A rentable industrial 3D printer charged by the minuteA GPU instance billed per second, whether or not it prints
Reserving a printer for a year vs walking in off the streetReserved / committed capacity vs on-demand pricing
Using leftover off-peak printer time at a steep discountSpot / preemptible GPU instances
A finished blueprint file you load before any printThe model artifact (weights) loaded onto the GPU before serving
A print queue that batches small jobs into one runInference request batching to maximize GPU utilization
GPU infra maps cleanly onto things you already run.
The shape of a GPU platform
There are two distinct workloads and they want opposite things. Inference serves a trained model to users: it wants low latency, autoscaling, and high uptime. Training builds the model: it wants raw throughput, fast inter-node networking, and is happy to be interrupted if it checkpoints. The diagram below shows both, the inference path on the main row, the training cluster branching off.
Model artifact and GPU nodes feed an inference service behind an autoscaler; a training cluster branch produces new artifacts.
1
A request arrives
A client calls the inference API. The request lands on the inference service running in a container on a GPU node.
2
Weights are already resident
On startup, each replica pulled the model artifact from object storage and loaded it into GPU memory once. Requests reuse that loaded model, you never reload per request.
3
Requests get batched
The server groups concurrent requests into a batch and runs them through the GPU in one pass. One GPU pass serving 16 requests is dramatically cheaper per request than 16 passes.
4
The autoscaler watches pressure
It tracks GPU utilization or queue depth, not CPU. When the queue backs up it adds a replica (and a GPU node); when traffic falls it removes them so you stop paying for idle accelerators.
5
Training runs on its own branch
Separately, the training cluster streams the dataset from storage, trains across multiple GPUs over a fast network fabric, and writes a new model artifact back to storage, which the inference service can then roll out.
GPU instance types and accelerators
Cloud GPUs come in families tuned for different jobs. The dimensions that matter: the accelerator model (the GPU chip itself), GPU memory (VRAM, this caps the model size you can load), how many GPUs are attached per instance, and whether those GPUs are linked by a high-speed interconnect for multi-GPU work.
Training-class GPUs (NVIDIA A100, H100; equivalently AWS p4/p5, Azure ND, GCP A3): huge VRAM (40–80GB+), connected by NVLink/NVSwitch inside the box and high-bandwidth networking between boxes. Expensive, scarce, and overkill for most inference.
Inference / general GPUs (NVIDIA L4, A10G, T4; AWS g5/g6, Azure NV, GCP G2): less VRAM, far cheaper, great latency-per-dollar for serving small and mid-size models. This is where most production endpoints belong.

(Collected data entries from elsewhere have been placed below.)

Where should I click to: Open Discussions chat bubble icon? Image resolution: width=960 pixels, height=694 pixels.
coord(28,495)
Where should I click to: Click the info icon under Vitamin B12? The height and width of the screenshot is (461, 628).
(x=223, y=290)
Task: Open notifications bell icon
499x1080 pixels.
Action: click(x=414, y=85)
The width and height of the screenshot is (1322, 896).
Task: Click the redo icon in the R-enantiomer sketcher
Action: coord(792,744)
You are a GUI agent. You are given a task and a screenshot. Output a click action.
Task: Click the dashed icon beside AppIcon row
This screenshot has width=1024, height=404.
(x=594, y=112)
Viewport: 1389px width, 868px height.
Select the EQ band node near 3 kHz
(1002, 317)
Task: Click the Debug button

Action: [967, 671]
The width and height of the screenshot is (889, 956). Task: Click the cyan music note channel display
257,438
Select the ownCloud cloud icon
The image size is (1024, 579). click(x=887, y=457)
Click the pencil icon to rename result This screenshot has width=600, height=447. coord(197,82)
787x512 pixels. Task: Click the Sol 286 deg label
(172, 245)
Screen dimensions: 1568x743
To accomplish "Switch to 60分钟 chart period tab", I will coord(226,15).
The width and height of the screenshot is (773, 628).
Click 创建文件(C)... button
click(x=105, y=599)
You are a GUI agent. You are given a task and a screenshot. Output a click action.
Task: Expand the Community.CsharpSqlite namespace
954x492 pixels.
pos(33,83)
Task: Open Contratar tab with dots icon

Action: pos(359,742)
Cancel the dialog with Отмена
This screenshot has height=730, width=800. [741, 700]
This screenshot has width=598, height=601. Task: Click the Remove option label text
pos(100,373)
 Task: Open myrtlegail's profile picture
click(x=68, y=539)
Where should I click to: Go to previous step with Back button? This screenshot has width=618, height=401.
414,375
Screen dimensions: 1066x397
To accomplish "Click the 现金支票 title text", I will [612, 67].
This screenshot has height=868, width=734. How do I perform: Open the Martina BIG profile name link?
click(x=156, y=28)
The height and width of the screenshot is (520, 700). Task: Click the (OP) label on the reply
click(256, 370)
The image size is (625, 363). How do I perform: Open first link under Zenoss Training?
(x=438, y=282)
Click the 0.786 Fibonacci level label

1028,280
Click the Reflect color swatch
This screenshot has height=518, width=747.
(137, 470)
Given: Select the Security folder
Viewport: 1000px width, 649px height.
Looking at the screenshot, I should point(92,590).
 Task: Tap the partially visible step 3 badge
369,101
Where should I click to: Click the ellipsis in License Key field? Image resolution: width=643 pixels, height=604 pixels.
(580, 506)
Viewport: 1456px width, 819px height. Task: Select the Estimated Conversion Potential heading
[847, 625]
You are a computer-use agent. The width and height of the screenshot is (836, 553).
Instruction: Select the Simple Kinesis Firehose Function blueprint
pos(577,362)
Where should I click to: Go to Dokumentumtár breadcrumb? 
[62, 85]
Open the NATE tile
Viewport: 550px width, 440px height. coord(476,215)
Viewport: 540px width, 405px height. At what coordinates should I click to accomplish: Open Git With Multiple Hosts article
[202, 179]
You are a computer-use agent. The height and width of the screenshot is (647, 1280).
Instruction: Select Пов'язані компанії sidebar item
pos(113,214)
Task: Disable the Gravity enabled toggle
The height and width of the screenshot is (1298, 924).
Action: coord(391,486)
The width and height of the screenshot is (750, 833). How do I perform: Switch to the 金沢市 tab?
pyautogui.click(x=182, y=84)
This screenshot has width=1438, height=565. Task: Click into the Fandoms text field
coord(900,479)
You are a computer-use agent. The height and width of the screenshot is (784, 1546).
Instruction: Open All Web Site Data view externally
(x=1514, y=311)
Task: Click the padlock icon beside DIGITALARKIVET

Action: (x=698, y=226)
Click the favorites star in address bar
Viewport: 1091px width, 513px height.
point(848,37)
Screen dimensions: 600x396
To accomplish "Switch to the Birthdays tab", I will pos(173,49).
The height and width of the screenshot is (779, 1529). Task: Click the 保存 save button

Custom accelerators (AWS Trainium/Inferentia, Google TPUs): can be much cheaper per unit of work, but need a compiled/adapted model and lock you into that vendor's toolchain. Worth it at scale, friction at the start.
Fractional / MIG: an A100/H100 can be sliced (Multi-Instance GPU) so several small models share one physical card. Excellent utilization for many tiny endpoints.
Size by VRAM first
The model's weights plus its activation memory must fit in GPU memory, or it simply will not load. Estimate VRAM before you pick a family, a model needing 60GB rules out a 24GB card no matter how cheap it is.
Choosing: families and trade-offs
Two decisions dominate cost and reliability: which instance family, and which pricing model. The table puts the trade-offs side by side. Read column 0 as the question you are answering.
Decision
Pick this when…
Trade-off / watch-out
Inference-class GPU (L4/T4/A10G)
Serving a model in production with latency SLAs and variable traffic
Limited VRAM caps model size; not for large-scale training
Training-class GPU (A100/H100)
Fine-tuning or training; large models that need big VRAM + fast interconnect
Scarce and very expensive; wasteful if left idle for serving
On-demand pricing
Production endpoints, anything that must not be interrupted
Highest per-hour cost; pay full rate even at low utilization
Spot / preemptible
Training, batch, and fault-tolerant jobs that checkpoint
Can be reclaimed with little warning, never for stateful serving without a fallback
Reserved / committed (1–3 yr)
Steady, predictable baseline GPU usage you will run for months
Large up-front commitment; you pay even if usage drops
Pick the cheapest option that meets the workload's real constraint, not the biggest GPU available.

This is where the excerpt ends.